_How to complete this task:_ Your output should be the whole listing, identical to the original.

#####

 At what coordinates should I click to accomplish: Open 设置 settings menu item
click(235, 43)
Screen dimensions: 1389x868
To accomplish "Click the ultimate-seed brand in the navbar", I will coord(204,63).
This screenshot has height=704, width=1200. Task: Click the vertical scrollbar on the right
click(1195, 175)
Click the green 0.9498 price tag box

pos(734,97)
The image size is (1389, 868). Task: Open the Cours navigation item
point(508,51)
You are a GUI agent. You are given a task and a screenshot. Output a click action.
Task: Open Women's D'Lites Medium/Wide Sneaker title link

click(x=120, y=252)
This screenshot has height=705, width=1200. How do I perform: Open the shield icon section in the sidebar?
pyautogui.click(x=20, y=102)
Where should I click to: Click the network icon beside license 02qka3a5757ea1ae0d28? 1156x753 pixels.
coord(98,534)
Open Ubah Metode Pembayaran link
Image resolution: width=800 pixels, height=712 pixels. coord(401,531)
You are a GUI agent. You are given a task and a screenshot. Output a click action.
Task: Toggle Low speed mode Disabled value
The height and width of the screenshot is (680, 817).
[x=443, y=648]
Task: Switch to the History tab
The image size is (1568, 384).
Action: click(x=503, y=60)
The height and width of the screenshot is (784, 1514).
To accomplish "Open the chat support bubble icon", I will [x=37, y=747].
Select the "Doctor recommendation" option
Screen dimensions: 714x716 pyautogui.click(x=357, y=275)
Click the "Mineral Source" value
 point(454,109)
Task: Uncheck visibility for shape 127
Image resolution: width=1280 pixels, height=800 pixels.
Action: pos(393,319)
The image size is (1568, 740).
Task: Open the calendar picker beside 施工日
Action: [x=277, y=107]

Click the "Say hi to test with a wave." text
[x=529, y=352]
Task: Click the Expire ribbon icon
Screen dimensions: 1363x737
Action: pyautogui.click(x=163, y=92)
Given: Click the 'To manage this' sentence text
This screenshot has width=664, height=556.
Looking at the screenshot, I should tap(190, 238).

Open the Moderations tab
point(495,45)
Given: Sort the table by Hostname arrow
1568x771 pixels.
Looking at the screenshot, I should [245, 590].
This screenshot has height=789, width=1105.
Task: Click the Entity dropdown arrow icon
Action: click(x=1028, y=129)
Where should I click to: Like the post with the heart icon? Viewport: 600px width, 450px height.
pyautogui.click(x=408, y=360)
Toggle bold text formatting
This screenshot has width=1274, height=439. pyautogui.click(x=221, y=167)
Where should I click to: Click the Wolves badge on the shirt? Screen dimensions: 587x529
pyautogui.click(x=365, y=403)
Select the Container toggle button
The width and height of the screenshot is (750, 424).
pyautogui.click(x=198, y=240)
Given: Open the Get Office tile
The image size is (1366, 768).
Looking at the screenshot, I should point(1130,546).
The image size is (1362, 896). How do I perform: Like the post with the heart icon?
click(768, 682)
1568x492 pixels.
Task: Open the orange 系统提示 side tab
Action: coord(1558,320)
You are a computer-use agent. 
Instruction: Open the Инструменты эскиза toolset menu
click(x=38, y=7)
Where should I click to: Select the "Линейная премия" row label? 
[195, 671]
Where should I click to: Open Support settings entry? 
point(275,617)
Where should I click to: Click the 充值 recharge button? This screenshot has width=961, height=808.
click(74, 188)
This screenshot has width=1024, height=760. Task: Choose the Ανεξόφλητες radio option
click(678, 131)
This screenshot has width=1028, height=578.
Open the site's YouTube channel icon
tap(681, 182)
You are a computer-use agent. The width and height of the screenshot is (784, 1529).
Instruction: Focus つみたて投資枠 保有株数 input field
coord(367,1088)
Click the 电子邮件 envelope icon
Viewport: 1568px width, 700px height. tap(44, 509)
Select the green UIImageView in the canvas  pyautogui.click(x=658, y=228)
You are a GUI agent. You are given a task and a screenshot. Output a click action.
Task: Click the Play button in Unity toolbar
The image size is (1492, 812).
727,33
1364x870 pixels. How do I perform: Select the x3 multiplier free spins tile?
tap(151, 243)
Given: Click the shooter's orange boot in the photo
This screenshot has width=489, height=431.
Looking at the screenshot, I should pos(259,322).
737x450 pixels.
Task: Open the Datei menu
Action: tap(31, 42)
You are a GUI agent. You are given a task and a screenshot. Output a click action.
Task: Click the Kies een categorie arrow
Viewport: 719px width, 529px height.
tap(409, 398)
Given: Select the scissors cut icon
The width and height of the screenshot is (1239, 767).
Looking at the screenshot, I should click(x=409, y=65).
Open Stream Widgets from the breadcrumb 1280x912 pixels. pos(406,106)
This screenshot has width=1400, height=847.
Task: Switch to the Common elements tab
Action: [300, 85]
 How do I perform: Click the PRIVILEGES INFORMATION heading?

#####

_Output of the task:_
 At what coordinates should I click to accomplish: Open 设置 settings menu item
click(235, 43)
Screen dimensions: 1389x868
To accomplish "Click the ultimate-seed brand in the navbar", I will coord(204,63).
This screenshot has height=704, width=1200. Task: Click the vertical scrollbar on the right
click(1195, 175)
Click the green 0.9498 price tag box

pos(734,97)
The image size is (1389, 868). Task: Open the Cours navigation item
point(508,51)
You are a GUI agent. You are given a task and a screenshot. Output a click action.
Task: Open Women's D'Lites Medium/Wide Sneaker title link

click(x=120, y=252)
This screenshot has height=705, width=1200. How do I perform: Open the shield icon section in the sidebar?
pyautogui.click(x=20, y=102)
Where should I click to: Click the network icon beside license 02qka3a5757ea1ae0d28? 1156x753 pixels.
coord(98,534)
Open Ubah Metode Pembayaran link
Image resolution: width=800 pixels, height=712 pixels. coord(401,531)
You are a GUI agent. You are given a task and a screenshot. Output a click action.
Task: Toggle Low speed mode Disabled value
The height and width of the screenshot is (680, 817).
[x=443, y=648]
Task: Switch to the History tab
The image size is (1568, 384).
Action: click(x=503, y=60)
The height and width of the screenshot is (784, 1514).
To accomplish "Open the chat support bubble icon", I will [x=37, y=747].
Select the "Doctor recommendation" option
Screen dimensions: 714x716 pyautogui.click(x=357, y=275)
Click the "Mineral Source" value
 point(454,109)
Task: Uncheck visibility for shape 127
Image resolution: width=1280 pixels, height=800 pixels.
Action: pos(393,319)
The image size is (1568, 740).
Task: Open the calendar picker beside 施工日
Action: [x=277, y=107]

Click the "Say hi to test with a wave." text
[x=529, y=352]
Task: Click the Expire ribbon icon
Screen dimensions: 1363x737
Action: pyautogui.click(x=163, y=92)
Given: Click the 'To manage this' sentence text
This screenshot has width=664, height=556.
Looking at the screenshot, I should tap(190, 238).

Open the Moderations tab
point(495,45)
Given: Sort the table by Hostname arrow
1568x771 pixels.
Looking at the screenshot, I should [245, 590].
This screenshot has height=789, width=1105.
Task: Click the Entity dropdown arrow icon
Action: click(x=1028, y=129)
Where should I click to: Like the post with the heart icon? Viewport: 600px width, 450px height.
pyautogui.click(x=408, y=360)
Toggle bold text formatting
This screenshot has width=1274, height=439. pyautogui.click(x=221, y=167)
Where should I click to: Click the Wolves badge on the shirt? Screen dimensions: 587x529
pyautogui.click(x=365, y=403)
Select the Container toggle button
The width and height of the screenshot is (750, 424).
pyautogui.click(x=198, y=240)
Given: Open the Get Office tile
The image size is (1366, 768).
Looking at the screenshot, I should point(1130,546).
The image size is (1362, 896). How do I perform: Like the post with the heart icon?
click(768, 682)
1568x492 pixels.
Task: Open the orange 系统提示 side tab
Action: coord(1558,320)
You are a computer-use agent. 
Instruction: Open the Инструменты эскиза toolset menu
click(x=38, y=7)
Where should I click to: Select the "Линейная премия" row label? 
[195, 671]
Where should I click to: Open Support settings entry? 
point(275,617)
Where should I click to: Click the 充值 recharge button? This screenshot has width=961, height=808.
click(74, 188)
This screenshot has width=1024, height=760. Task: Choose the Ανεξόφλητες radio option
click(678, 131)
This screenshot has width=1028, height=578.
Open the site's YouTube channel icon
tap(681, 182)
You are a computer-use agent. The width and height of the screenshot is (784, 1529).
Instruction: Focus つみたて投資枠 保有株数 input field
coord(367,1088)
Click the 电子邮件 envelope icon
Viewport: 1568px width, 700px height. tap(44, 509)
Select the green UIImageView in the canvas  pyautogui.click(x=658, y=228)
You are a GUI agent. You are given a task and a screenshot. Output a click action.
Task: Click the Play button in Unity toolbar
The image size is (1492, 812).
727,33
1364x870 pixels. How do I perform: Select the x3 multiplier free spins tile?
tap(151, 243)
Given: Click the shooter's orange boot in the photo
This screenshot has width=489, height=431.
Looking at the screenshot, I should pos(259,322).
737x450 pixels.
Task: Open the Datei menu
Action: tap(31, 42)
You are a GUI agent. You are given a task and a screenshot. Output a click action.
Task: Click the Kies een categorie arrow
Viewport: 719px width, 529px height.
tap(409, 398)
Given: Select the scissors cut icon
The width and height of the screenshot is (1239, 767).
Looking at the screenshot, I should click(x=409, y=65).
Open Stream Widgets from the breadcrumb 1280x912 pixels. pos(406,106)
This screenshot has width=1400, height=847.
Task: Switch to the Common elements tab
Action: [300, 85]
 How do I perform: Click the PRIVILEGES INFORMATION heading?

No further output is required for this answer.